La «taupe» présumée de la GRC fait face à trois nouvelles accusations

OTTAWA — Un haut fonctionnaire de la GRC accusé d’être une taupe fera face à trois nouvelles accusations pour divulgation présumée de renseignements secrets.

Cameron Jay Ortis, qui était directeur général du Centre national de coordination du renseignement à la Gendarmerie royale du Canada (GRC), avait été arrêté en septembre pour avoir tenté de divulguer des informations secrètes à «une entité étrangère ou à un groupe terroriste».

L’homme de 47 ans a alors été accusé d’avoir violé trois articles de la Loi sur la protection de l’information ainsi que deux dispositions du Code criminel, notamment pour abus de confiance. Les infractions présumées auraient été commises du 1er janvier 2015 au 12 septembre dernier, jour de son arrestation.
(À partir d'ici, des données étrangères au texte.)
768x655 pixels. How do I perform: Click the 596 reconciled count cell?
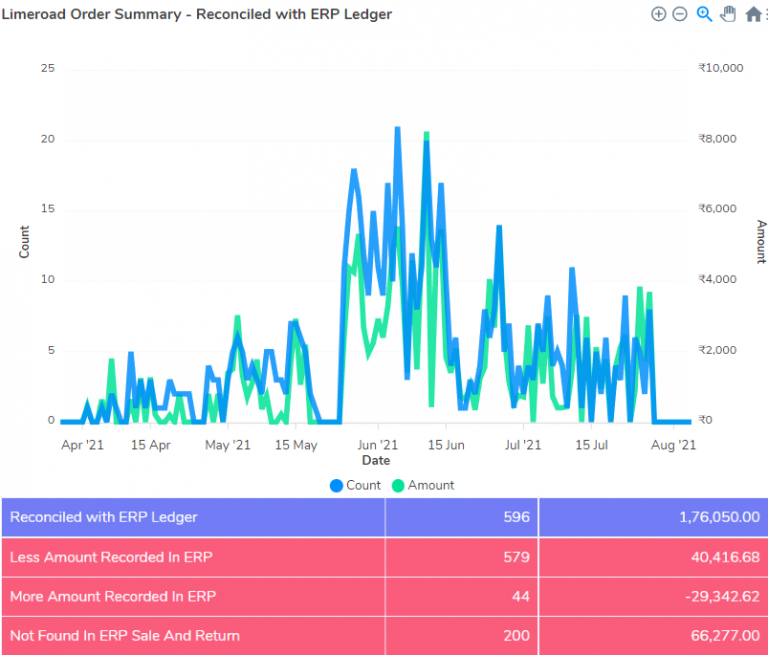[x=461, y=517]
Or, le Service des poursuites pénales annonce qu’il fait face maintenant à trois nouvelles accusations en vertu de la Loi sur la protection de l’information. Ces nouveaux chefs seront déposés devant la Cour supérieure de l’Ontario par voie de mise en accusation directe, ce qui signifie qu’il n’y aura pas d’enquête préliminaire.

La Loi sur la protection de l’information vise à protéger les secrets gouvernementaux sensibles. Les accusations portées en vertu de cette loi ont été rares: le cas le plus connu est celui de Jeffrey Paul Delisle, un officier de la Marine qui avait fourni des documents secrets à la Russie, et qui a plaidé coupable en 2012.
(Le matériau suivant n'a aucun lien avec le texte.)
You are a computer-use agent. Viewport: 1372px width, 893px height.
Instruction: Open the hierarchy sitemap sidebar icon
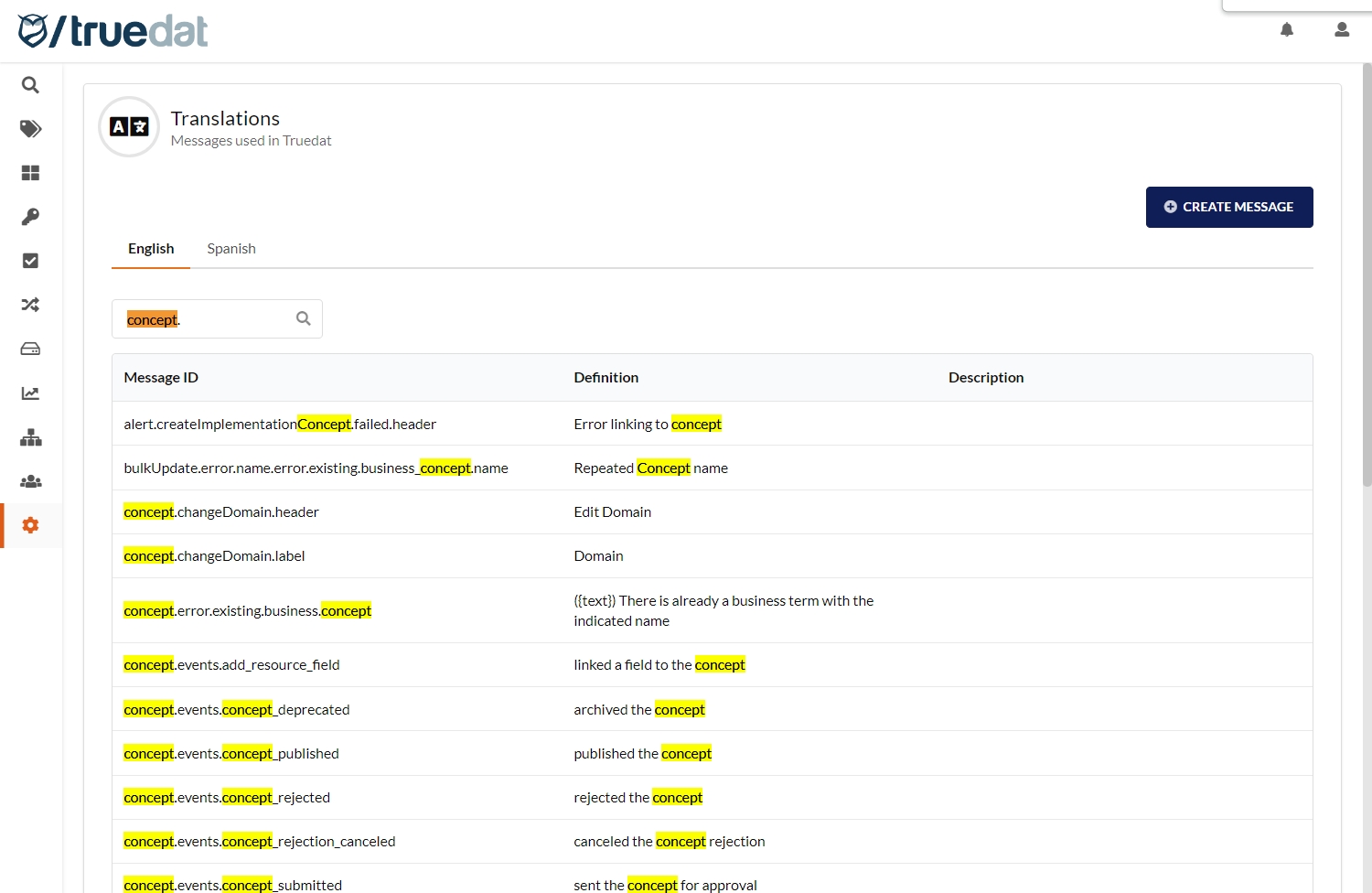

Cette loi interdit la discussion ou la divulgation de «renseignements opérationnels spéciaux», y compris de sources confidentielles passées et actuelles, de cibles d’opérations de renseignement, de noms d’espions, de plans d’attaque militaires, de chiffrage ou d’autres moyens de protection des données.

Cameron Jay Ortis doit revenir devant le tribunal mardi.